The challenge: Turn a small, dated, dilapidated bathroom into a restful master bath, while blending with the decor of an early 1900s Prairie-style home.
An inconvenient truth: Homeowners Kristine and David Matenaer had previously lived in a newer home in the suburbs and were accustomed to a big master bathroom.
But in their current St. Paul house, the cramped bathroom had little storage and a no-frills combination tub and shower. It also was down a hallway from their bedroom.
"The goal was to have a more pleasing, comfortable place that we wanted to spend time in -- but fit the style of the older house," said Kristine.

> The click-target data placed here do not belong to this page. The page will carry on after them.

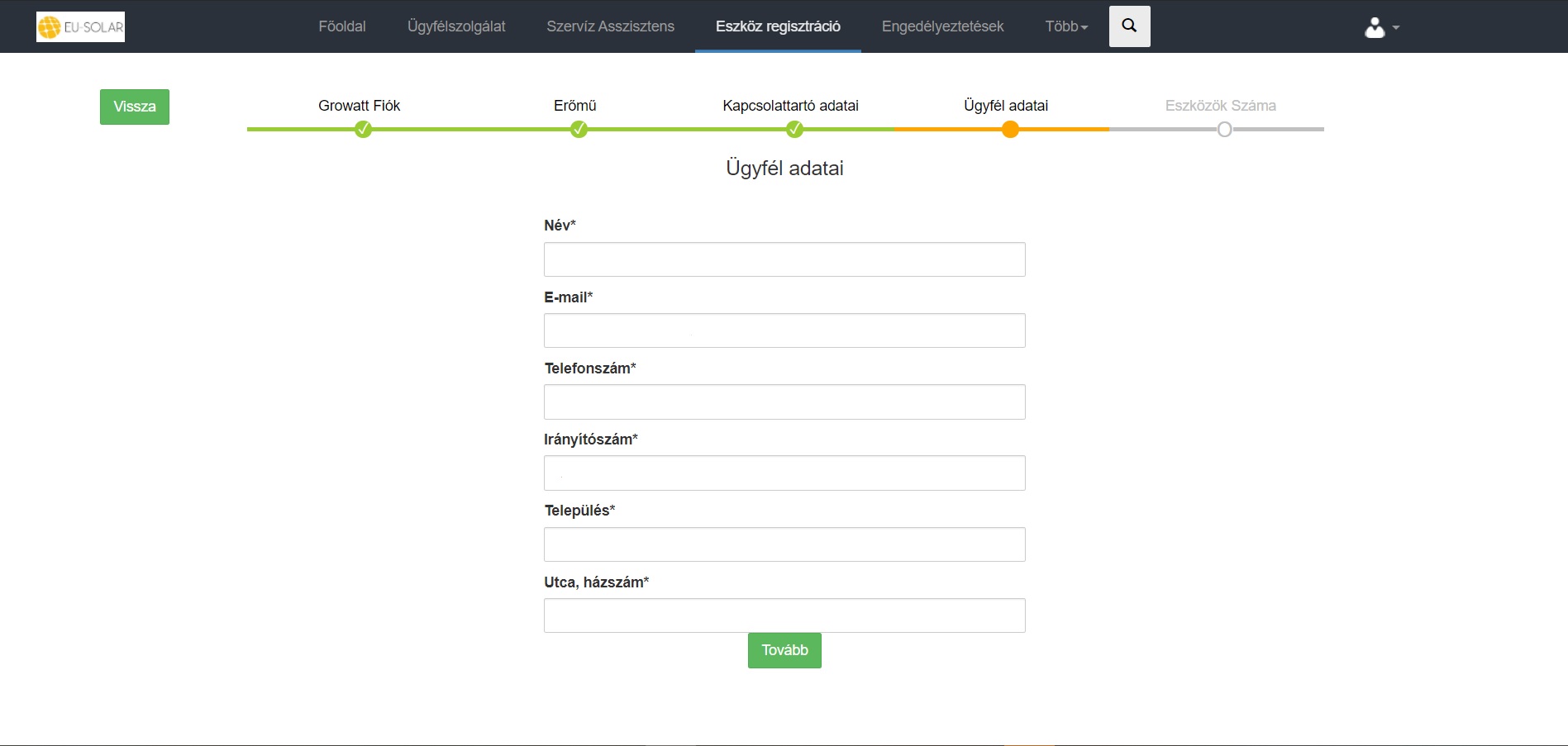Open Szerviz Asszisztens tab

[x=610, y=26]
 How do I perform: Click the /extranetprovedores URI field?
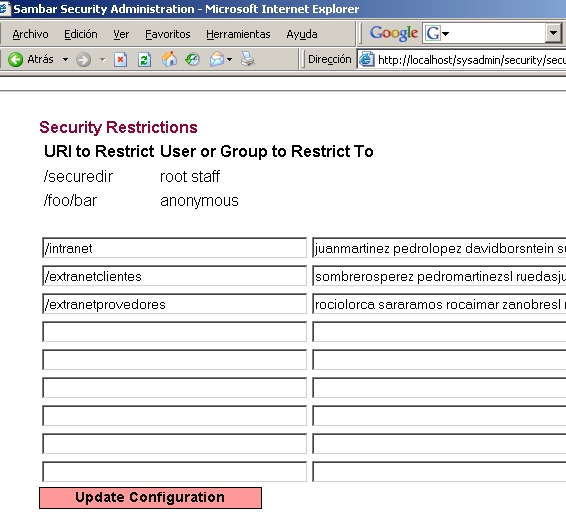tap(174, 304)
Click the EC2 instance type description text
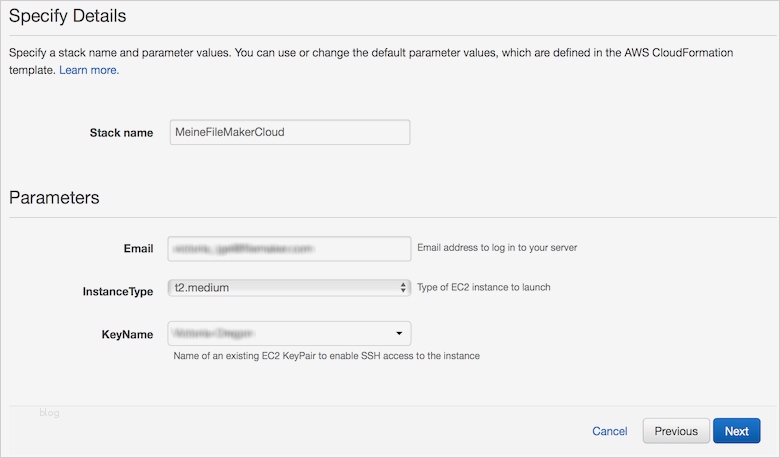780x458 pixels. (x=483, y=287)
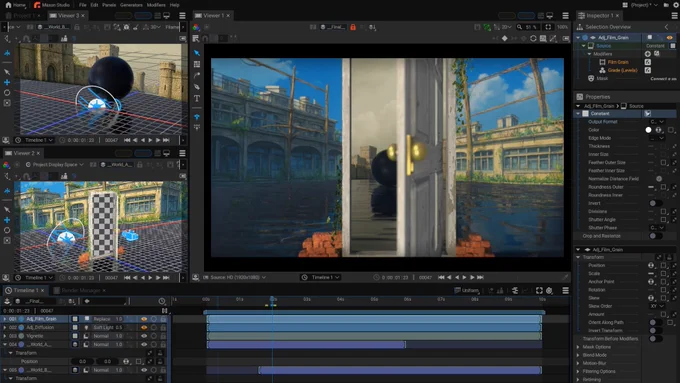The height and width of the screenshot is (383, 680).
Task: Select the add point tool in Viewer 3
Action: click(x=7, y=82)
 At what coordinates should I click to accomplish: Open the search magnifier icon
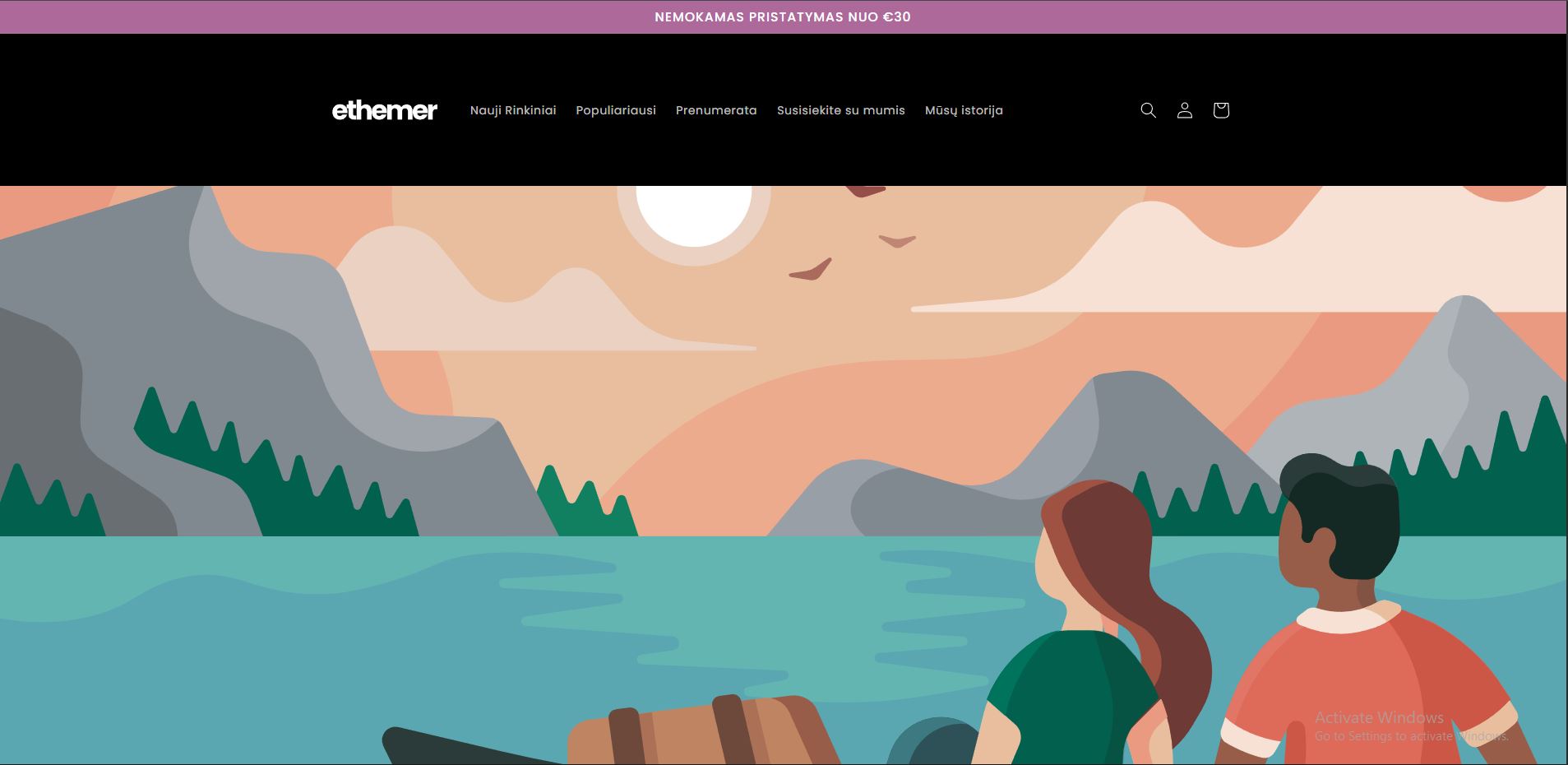coord(1148,110)
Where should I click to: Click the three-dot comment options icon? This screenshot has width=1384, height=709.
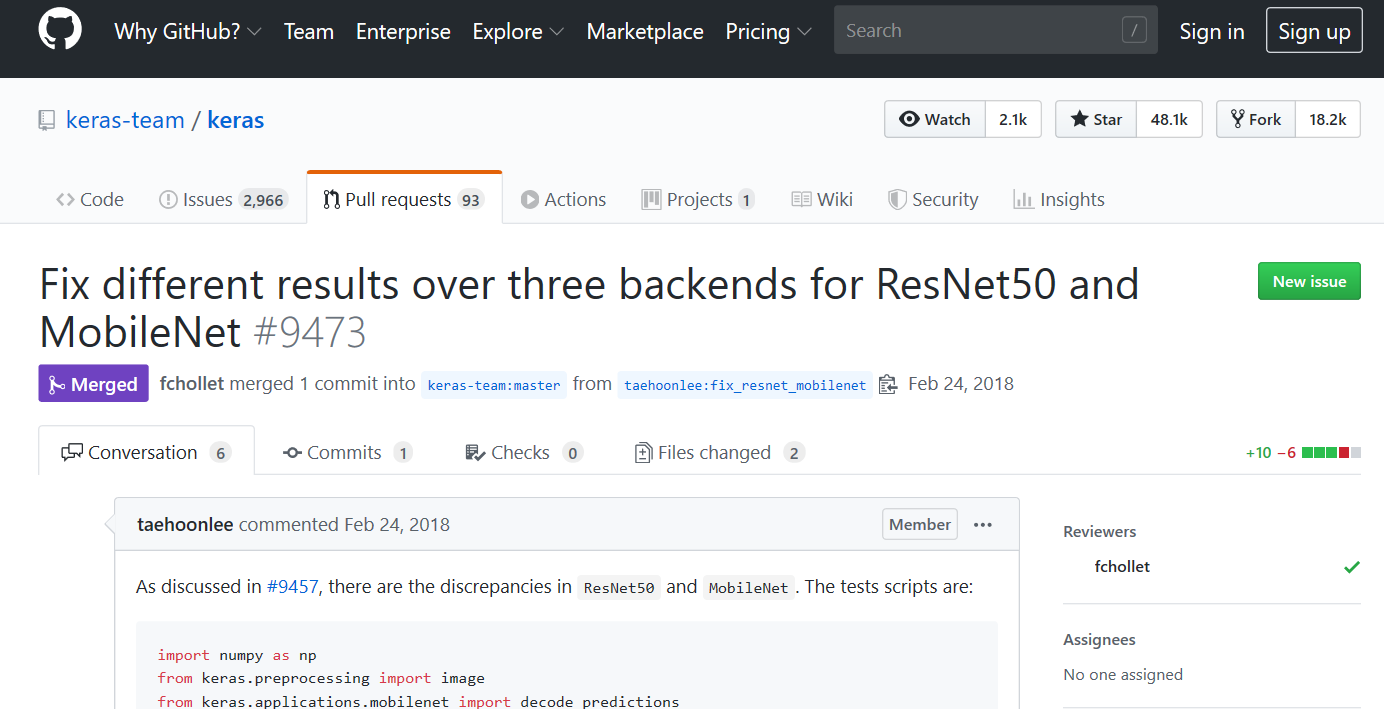pyautogui.click(x=983, y=525)
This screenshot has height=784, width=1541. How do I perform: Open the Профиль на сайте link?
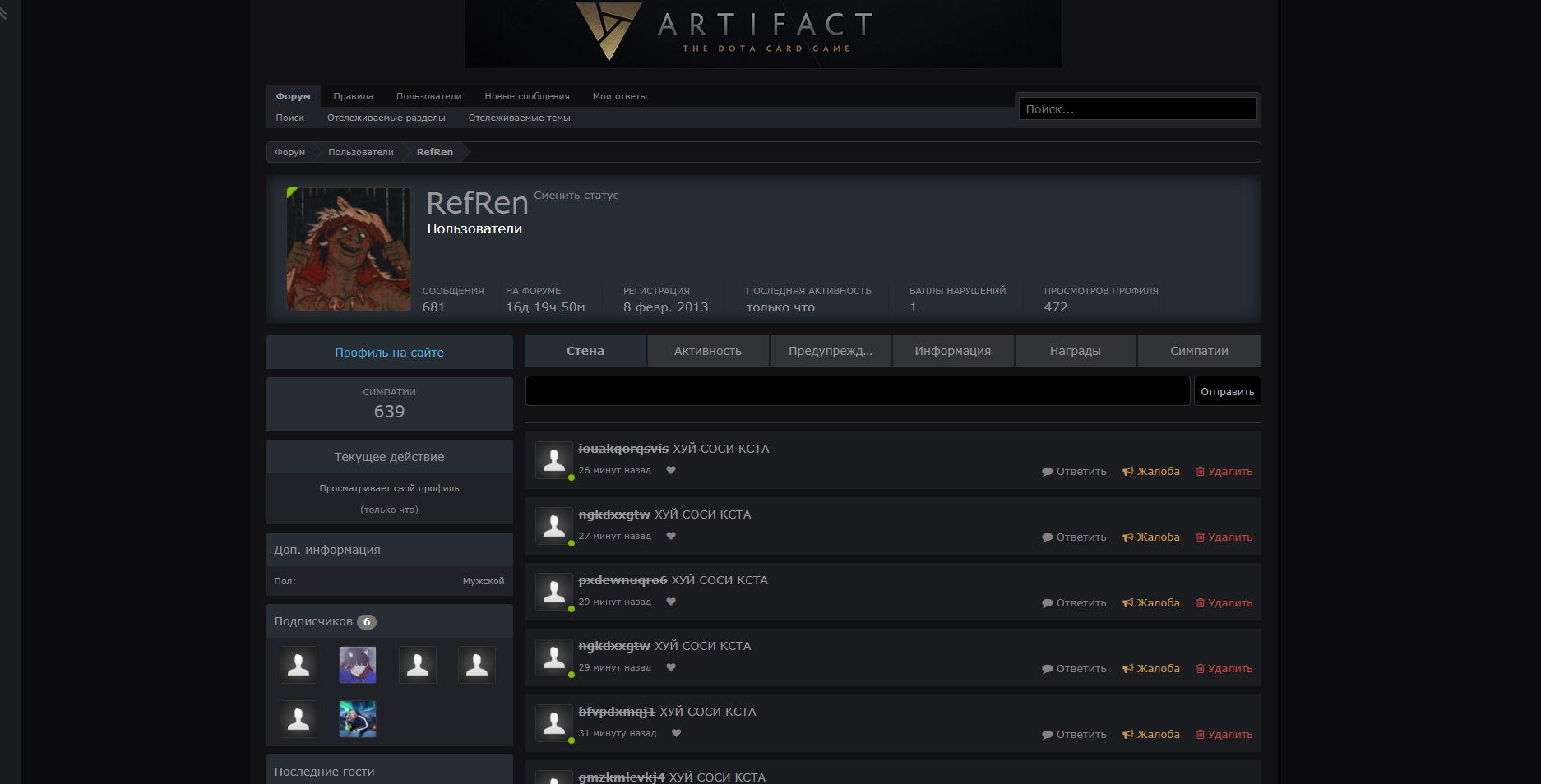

Design for living: Hains removed two walls and a hall closet in order to add space to the existing narrow bathroom. The remodeled bathroom features two doorways, connecting it to the bedroom and a sitting room -- creating a seamless private suite.
Period style: "We used materials that you would find in a house back then," said Hains. The cabinets have exposed hinges, the floor is an old-fashioned basket-weave tile, and the shower walls are covered in subway tile. Hains also designed updated accents, such as a brown-toned border to break up the white subway tile in the shower. "Use different size tiles to create a look that has lots of interest and is timeless," she said.
Cues from the home: In the remodeled bathroom, Hains repeated architectural details that existed in other parts of the home, including crown molding and light-painted woodwork. She modeled the furniture-style custom vanity after the home's built-in buffet in the dining room. "It's important that the space is an extension of the one you just walked through," she said.
Nice shower nixes tub. "The clients couldn't have a tub and a large shower within the small space," said Hains. "So they chose an oversized shower with two shower heads." It's also outfitted with his-and-her shelves to hold bath products. After a shower, the homeowners step onto a heated floor.
Elegant vanity. The built-in single-sink vanity offers ample upper and lower storage cabinets with hidden outlets to keep grooming tools out of sight. (The couple decided storage space was a higher priority than a second sink.)
Calming color: Hains used creams, tans and browns, following the "nature-inspired" color scheme of the rest of the home's decor. The fixtures are finished in an oil-rubbed bronze.
Automated ambiance: Kristine and David control music, heat and a variety of light sources from a wall-mounted touch pad.
The result: "We like having a modern bathroom in our old home," said Kristine. "Now we have to figure out where to put in a big walk-in closet."